• _Goal of the exercise_
Copy the records word for word from their beginning through the line containing "tap(26, 192)", and leave the pictures out of your copy.

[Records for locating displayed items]
⁂

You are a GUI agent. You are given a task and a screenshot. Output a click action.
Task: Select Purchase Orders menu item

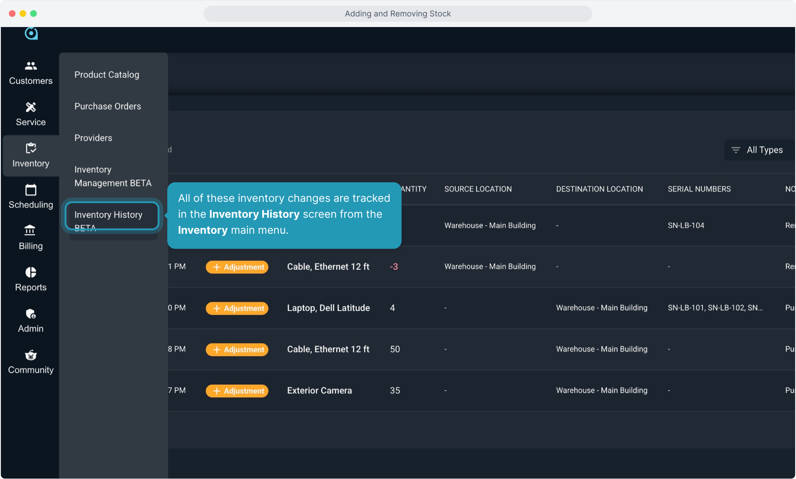pos(107,106)
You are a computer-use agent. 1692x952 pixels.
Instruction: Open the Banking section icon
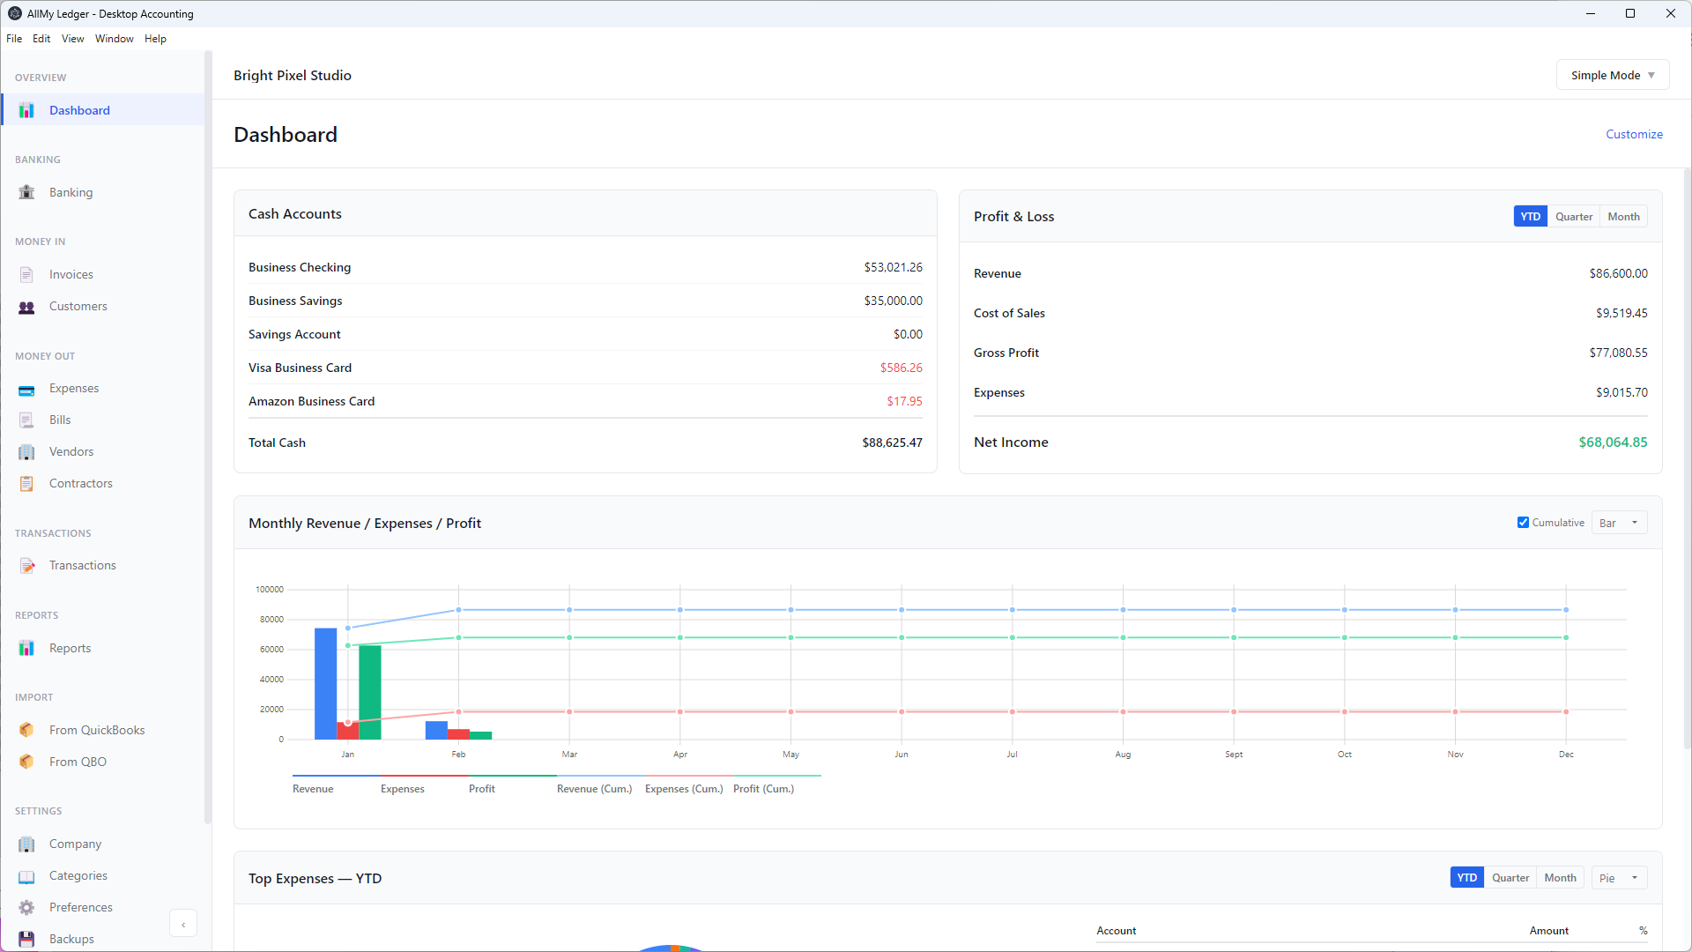tap(26, 192)
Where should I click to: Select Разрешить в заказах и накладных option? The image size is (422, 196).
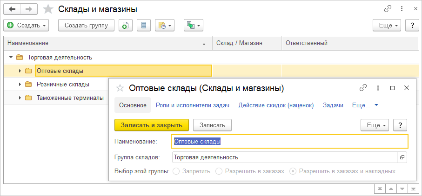(x=293, y=171)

⁂

• _Exercise solution_
You are a GUI agent. You are given a task and a screenshot. Output a click action.
Task: Select Purchase Orders menu item

pos(107,106)
You are a computer-use agent. 1692x952 pixels.
Instruction: Open the Banking section icon
tap(26, 192)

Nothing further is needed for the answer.